Strike up the Tech Band

06/02/2006 12:00 am EST


Richard Band

Editor, Profitable Investing

"Can you handle some shocking news?" asks Richard Band. "Technology stocks are stirring in their tomb! Given up for dead after the Internet bubble, many are quietly moving into position to trounce the market averages in the months and years ahead."

"Why will investors flock back to technology? Basically, for two reasons. First, technology companies hold out the prospect of growing their sales and profits faster than the general economy for years to come. Technology is still America’s trump card in world trade. Over the long pull, businesses that grow rapidly and consistently build the greatest wealth for their shareholders.

"Six years in the doldrums have left many tech stocks remarkably cheap in terms of their present and future earnings power.
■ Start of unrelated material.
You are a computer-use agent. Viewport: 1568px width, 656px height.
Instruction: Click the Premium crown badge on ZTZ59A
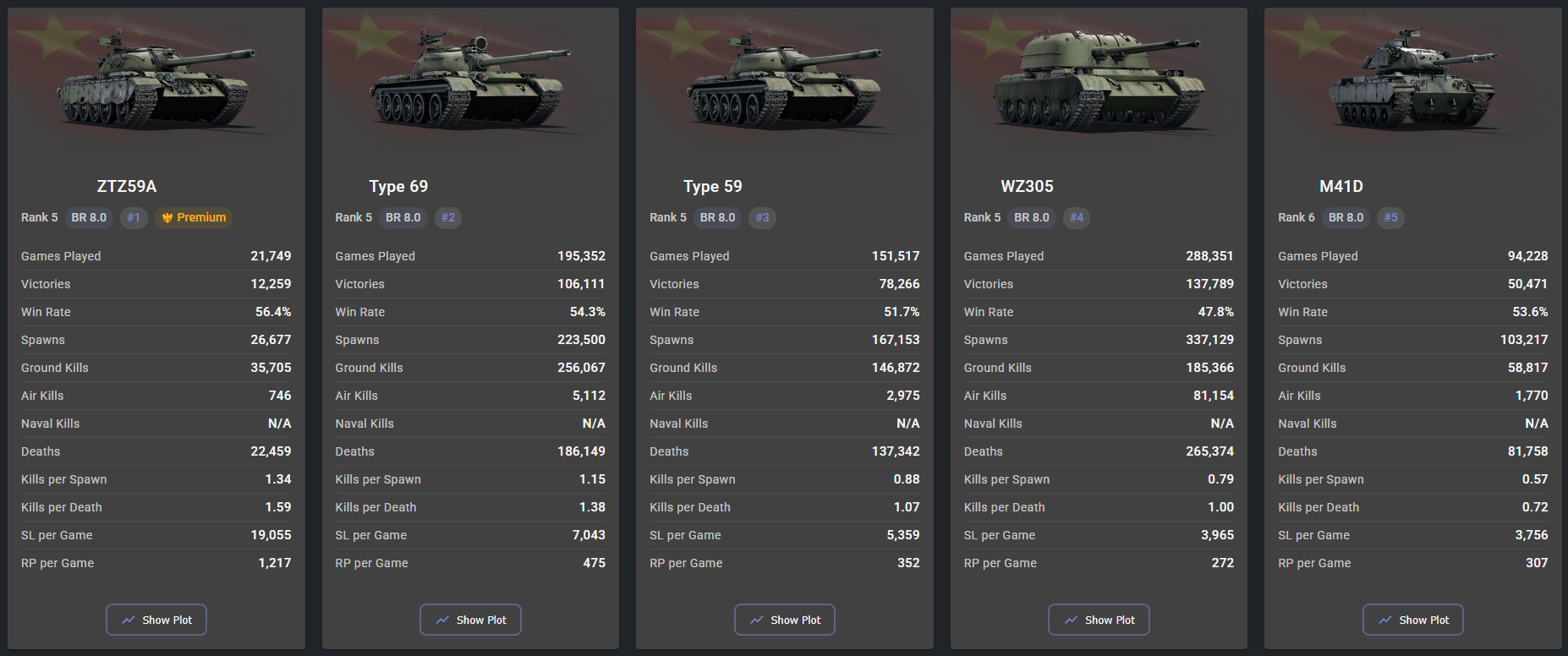click(x=194, y=217)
After the bubble burst, the strongest technology companies regrouped, restructured and have now returned to healthy profit growth. Yet their share prices haven’t kept up. As a result, the stock market is now valuing some of the world’s finest tech businesses at their lowest price earnings multiples in many years.
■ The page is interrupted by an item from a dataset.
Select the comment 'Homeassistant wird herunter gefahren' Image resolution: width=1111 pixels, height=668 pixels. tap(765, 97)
"With plenty of attractively priced tech names to choose from, we’ve got a challenge on our hands—to winnow the list down to the stocks with the biggest potential reward for a moderate degree of risk. Here are two we’re buying for the model portfolio:

"I’m willing to bet that Microsoft (MSFT NASDAQ), the #1 software maker, which has cranked out an awesome $13 billion of free cash flow in the past four quarters, will continue to allocate its capital wisely. A new version of the company’s flagship Windows operating system will hit the streets within the next year, stimulating sales. Meanwhile, Mr. Softee is reporting impressive growth in server software and the home-and-entertainment (Xbox) division.

"Let’s not forget the price of the stock, either. Microsoft is now at its lowest p/e ratio in many years. How many other blue chips do you know of that are this ‘sold out’? For those of us who treasure dividends, the company also now pays one (current yield 1.6%). One of my favorites, MSFT generates an astonishing $1.1 billion of free cash flow (after spending on capital projects) every month. Yet the shares are trading at their lowest price-earnings ratio in many years. Do I smell a double? Probably within three or four years, and maybe a lot sooner.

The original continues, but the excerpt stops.